**Objectif 1**
D'après la page, de qui l'équipe d'observateurs américains de Walker était-elle en grande partie composée ?
**Objectif 2**
Reproduisez fidèlement le passage de la page compris entre « Des agents de » et « appartenant à la CIA. », ces deux extrémités incluses.

**Page**
━━━━━━━━━━━━━━━━━━━━

Intrigué, Chatelot est retourné à Racak le lendemain. Quand il a essayé de trouver le capitaine américain, celui-ci était “tout à coup introuvable”. Chatelot affirme que la mission de l’OSCE lui a dit : “Nous ne le connaissons pas. Il n’a jamais été ici.” Quand il a demandé à parler aux quatre contrôleurs qui étaient présents à Racak et dans ses environs le jour de la tuerie, on lui a dit que leurs noms étaient subitement devenus un secret “classé confidentiel”. “C’est très curieux”, a-t-il dit à la CBC.
Des agents de la CIA
Plus tard, il est apparu que l’équipe d’observateurs américains de Walker était en grande partie composée d’agents secrets appartenant à la CIA.

━━━━━━━━━━━━━━━━━━━━

**Données présentées**
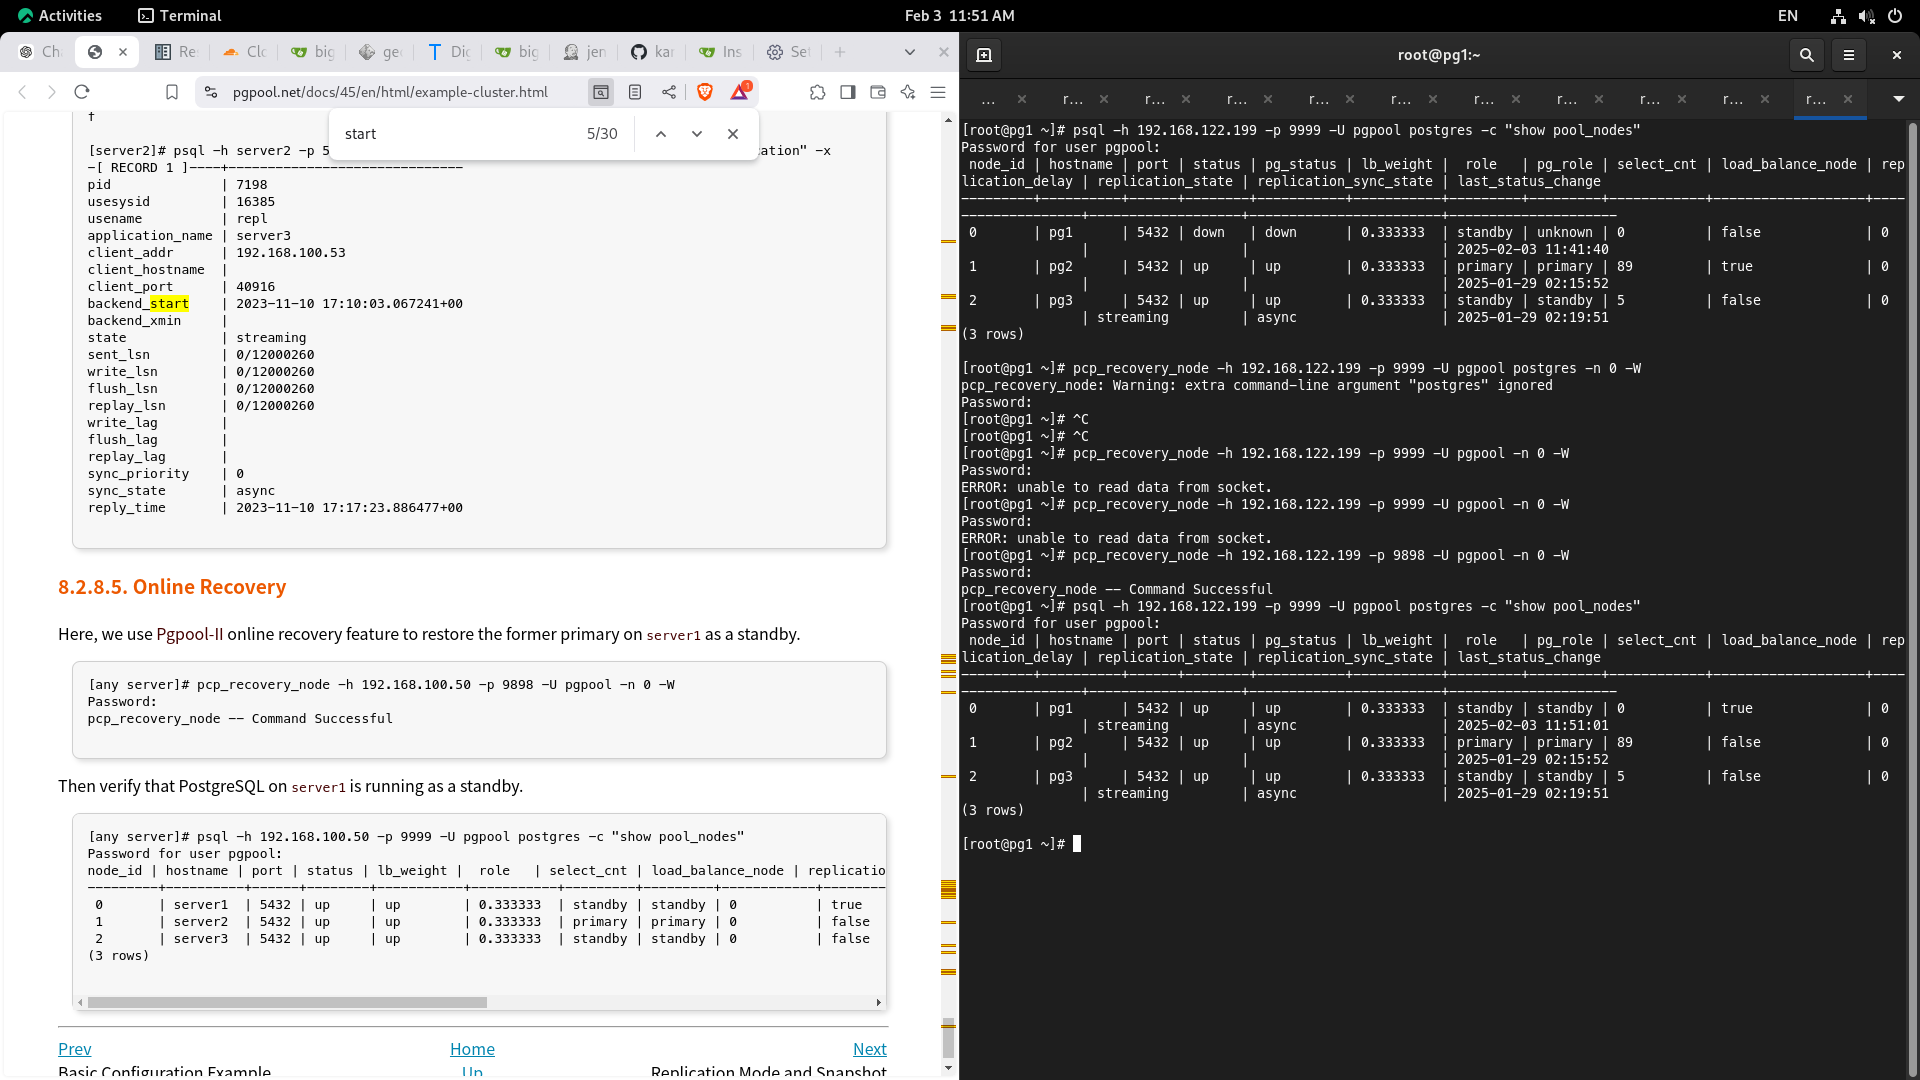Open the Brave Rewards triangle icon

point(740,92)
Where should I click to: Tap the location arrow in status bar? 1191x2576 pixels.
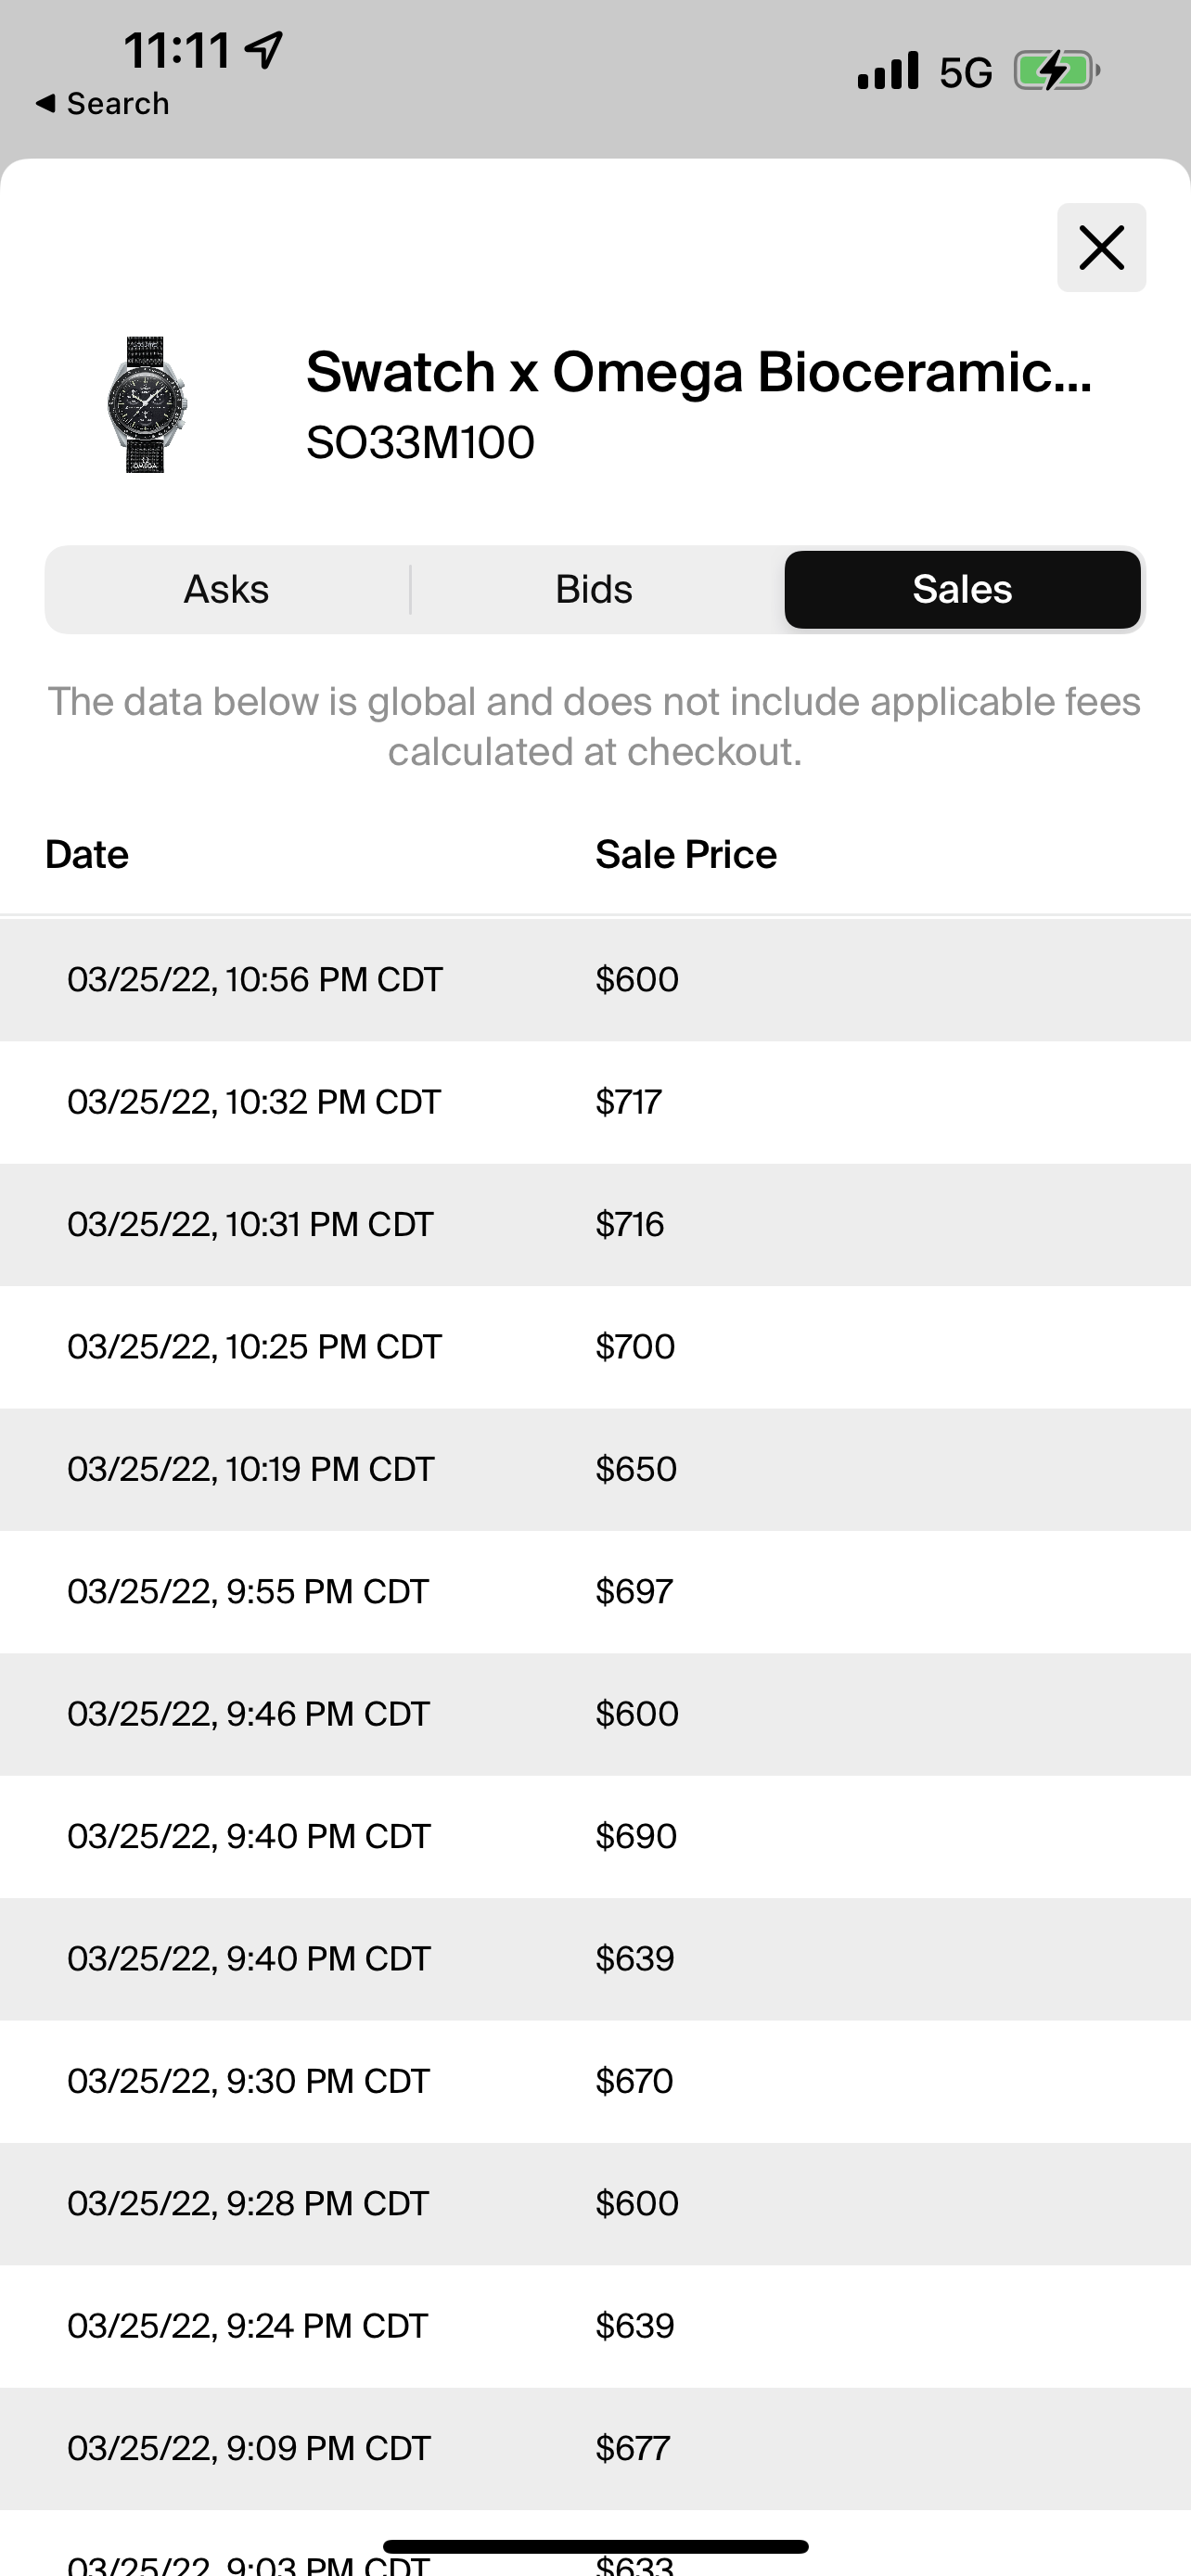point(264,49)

━━━━━━━━━━━━━━━━━━━━

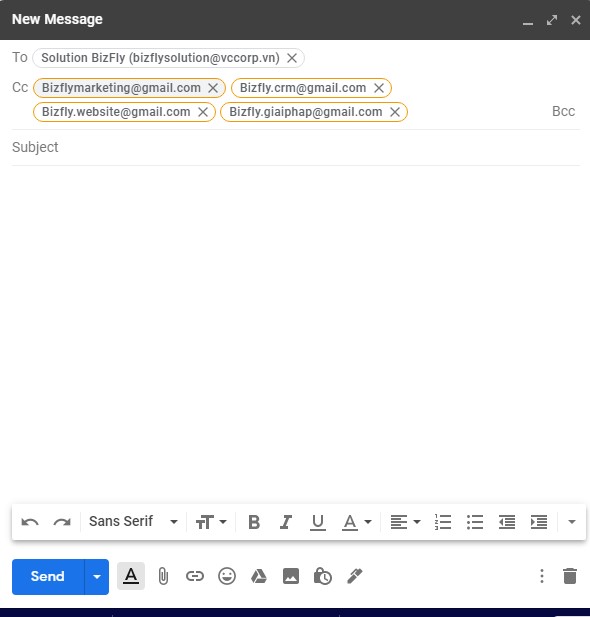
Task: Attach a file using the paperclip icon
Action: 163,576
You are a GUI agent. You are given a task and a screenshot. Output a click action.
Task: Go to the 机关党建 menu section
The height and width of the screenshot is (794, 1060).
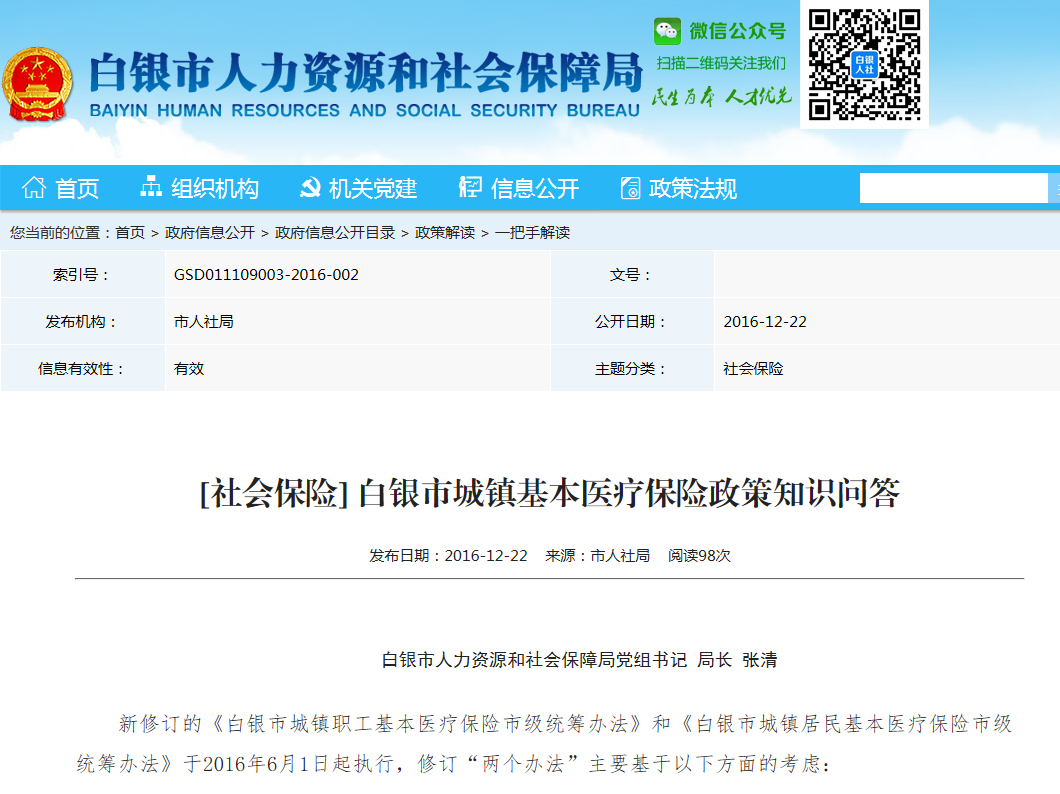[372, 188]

━━━━━━━━━━━━━━━━━━━━

**Réponse attendue 1**
D'agents secrets appartenant à la CIA.

**Réponse attendue 2**
Des agents de la CIA
Plus tard, il est apparu que l’équipe d’observateurs américains de Walker était en grande partie composée d’agents secrets appartenant à la CIA.